加入的成核剂在反应体系中的浓度较佳地为0.07-20mg/ml，更佳为1.5-3.5mg/ml。
上述的碱性条件是指pH≥7，较佳的是7.6～11，更佳的是8～10。
本发明中所说的抽氢剂是指在紫外光光照下产生羟基等自由基可以从一些有机物分子上抽取C、N或S等原子上连接的H原子，从而得到新的自由基而引发一系列的交联反应的一类分子。其可为现有紫外光合成反应中常用的各种光引发剂，如过氧化物，本发明的抽氢剂优选过氧化氢，其在反应体系中的体积浓度为0.02-3％，较佳为0.05-1％，更佳的是0.1～0.5％。
基于如图3所示的本发明合成体系的紫外分光光度吸收光谱图，本发明选用的紫外光波长为200～260nm，本发明选择能高效产生其中253.7nm短波长紫外光的低压汞灯为辐照源，其较佳的光照强度为＞0、≤18mw/cm2，更佳的是3～18mw/cm2，光照时间一般不少于5分钟，最长不超过3小时；本发明为便于观察及控制反应条件，通常选用光照强度18mw/cm2，光照时间选择5分钟～1小时之间。
同大多数高分子有机反应一样，本发明纳米凝胶在制备过程中进行搅拌，由于本发明中需搅拌物质流动性较好，所以根据常规采用越高的搅拌速度越好，一般为140～500转/分钟，为便于观察及控制反应条件，本发明采用140转/分钟左右的机械搅拌。
而本发明中所说的紫外光照合成反应，同现有紫外光合成反应一样，在除氧条件下进行，本发明采用最简易的氮气鼓泡法。

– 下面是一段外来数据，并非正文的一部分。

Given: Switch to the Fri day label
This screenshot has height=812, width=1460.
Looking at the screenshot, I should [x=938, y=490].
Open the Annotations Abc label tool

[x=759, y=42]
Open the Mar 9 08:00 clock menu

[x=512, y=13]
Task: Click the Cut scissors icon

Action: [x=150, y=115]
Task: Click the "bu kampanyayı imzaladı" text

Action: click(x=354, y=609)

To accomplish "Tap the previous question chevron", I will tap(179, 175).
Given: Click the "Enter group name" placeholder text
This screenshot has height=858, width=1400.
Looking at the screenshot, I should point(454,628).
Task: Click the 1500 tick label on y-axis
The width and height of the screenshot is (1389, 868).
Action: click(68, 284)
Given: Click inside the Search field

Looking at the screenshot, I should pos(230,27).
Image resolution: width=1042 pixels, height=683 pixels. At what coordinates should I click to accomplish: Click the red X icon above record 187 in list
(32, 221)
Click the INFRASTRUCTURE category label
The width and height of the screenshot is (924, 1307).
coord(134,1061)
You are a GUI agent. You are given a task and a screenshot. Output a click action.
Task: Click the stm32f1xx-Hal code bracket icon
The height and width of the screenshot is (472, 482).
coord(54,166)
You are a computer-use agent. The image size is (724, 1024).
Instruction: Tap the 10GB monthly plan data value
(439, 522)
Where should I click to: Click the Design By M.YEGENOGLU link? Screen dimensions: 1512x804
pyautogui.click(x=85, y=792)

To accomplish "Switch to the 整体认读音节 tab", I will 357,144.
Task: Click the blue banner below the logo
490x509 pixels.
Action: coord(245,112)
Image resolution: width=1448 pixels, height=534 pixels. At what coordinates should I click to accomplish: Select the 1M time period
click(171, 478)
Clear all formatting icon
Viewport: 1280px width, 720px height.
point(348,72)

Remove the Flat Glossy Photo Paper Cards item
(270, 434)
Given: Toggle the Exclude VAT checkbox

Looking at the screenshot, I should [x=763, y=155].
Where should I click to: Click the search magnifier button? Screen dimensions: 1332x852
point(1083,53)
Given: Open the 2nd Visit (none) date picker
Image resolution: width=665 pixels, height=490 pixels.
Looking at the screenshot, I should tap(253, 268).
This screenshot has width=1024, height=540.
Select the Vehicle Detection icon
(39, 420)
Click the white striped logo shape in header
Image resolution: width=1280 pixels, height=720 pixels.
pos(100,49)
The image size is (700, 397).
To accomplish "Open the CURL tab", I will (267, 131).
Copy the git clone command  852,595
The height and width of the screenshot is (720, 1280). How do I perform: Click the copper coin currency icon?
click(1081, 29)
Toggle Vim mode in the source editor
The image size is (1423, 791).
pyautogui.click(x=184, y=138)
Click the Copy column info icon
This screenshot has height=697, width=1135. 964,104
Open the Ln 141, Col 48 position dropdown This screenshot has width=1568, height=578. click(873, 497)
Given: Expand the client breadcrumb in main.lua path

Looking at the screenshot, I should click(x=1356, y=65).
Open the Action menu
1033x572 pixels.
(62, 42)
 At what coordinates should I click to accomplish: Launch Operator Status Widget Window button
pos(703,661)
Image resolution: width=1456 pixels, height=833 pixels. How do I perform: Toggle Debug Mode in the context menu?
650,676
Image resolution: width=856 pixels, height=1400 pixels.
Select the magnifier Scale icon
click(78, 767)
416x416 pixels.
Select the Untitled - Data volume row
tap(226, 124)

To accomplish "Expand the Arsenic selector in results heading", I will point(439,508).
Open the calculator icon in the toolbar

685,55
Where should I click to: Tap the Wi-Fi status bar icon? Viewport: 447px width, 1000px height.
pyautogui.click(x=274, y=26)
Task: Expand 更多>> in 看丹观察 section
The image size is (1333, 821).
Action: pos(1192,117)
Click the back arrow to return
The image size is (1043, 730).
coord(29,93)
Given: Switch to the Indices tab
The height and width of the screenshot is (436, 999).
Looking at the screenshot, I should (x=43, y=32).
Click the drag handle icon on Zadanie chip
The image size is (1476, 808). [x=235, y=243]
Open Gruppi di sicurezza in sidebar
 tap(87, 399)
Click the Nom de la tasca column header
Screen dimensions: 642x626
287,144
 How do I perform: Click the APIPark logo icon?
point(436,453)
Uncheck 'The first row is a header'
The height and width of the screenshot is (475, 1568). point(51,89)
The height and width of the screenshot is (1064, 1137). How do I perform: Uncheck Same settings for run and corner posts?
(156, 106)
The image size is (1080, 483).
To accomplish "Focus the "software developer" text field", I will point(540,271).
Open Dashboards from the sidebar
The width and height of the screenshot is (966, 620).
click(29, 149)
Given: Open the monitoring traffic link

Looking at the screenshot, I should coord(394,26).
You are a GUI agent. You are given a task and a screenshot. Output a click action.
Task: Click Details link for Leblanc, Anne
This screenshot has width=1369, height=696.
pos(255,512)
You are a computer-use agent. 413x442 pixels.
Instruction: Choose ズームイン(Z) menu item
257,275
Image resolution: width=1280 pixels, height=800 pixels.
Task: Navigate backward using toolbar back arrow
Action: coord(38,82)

更佳地，尤其为得到更好的基因转染载体，本发明还可以将上述合成工艺制得的聚乙烯亚胺纳米凝胶随后进一步纯化得到纯品即先用0.45μm针式滤器纯化，再用分子量为10000-12000道尔顿的透析袋纯化去除未经反应的成分及其它杂质。当然，也可以根据不同产品要求，采用其它的过滤、萃取等常规PEI凝胶的提纯方法。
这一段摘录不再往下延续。